For this reason, they are also highly sensitive to storage and handling processes and typically have a shorter shelf life than your average oral medications. So, why research, develop, and ultimately manufacturer such complex, sometimes costly medications you might ask? Because they are able to effectively treat a variety of medical conditions that previously had limited to no other treatments available, thereby changing the lives of patients with conditions such as rheumatoid arthritis, cancer, and anemia, just to name a few.

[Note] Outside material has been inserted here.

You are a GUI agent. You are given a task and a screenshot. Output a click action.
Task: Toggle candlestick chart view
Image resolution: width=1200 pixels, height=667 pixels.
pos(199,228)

Although biosimilars and generic medications are both versions of brand name drugs, because of the complexity of biologics, existing regulations in place, such as the Hatch-Waxman Act (which encourages manufacturers to market generic drugs to create competition and lower health care costs) do not apply to biologics. However, approximately 8 years ago, the Biological Price Competition and Innovation (BPCI) Act was passed to expedite the approval of biological products that have shown biosimilarlity or interchangeability with a biologic drug already approved by the FDA. Biosimilarity refers to a biologic that has demonstrated similar efficacy and safety with no clinically-meaningful differences from the FDA-approved reference product.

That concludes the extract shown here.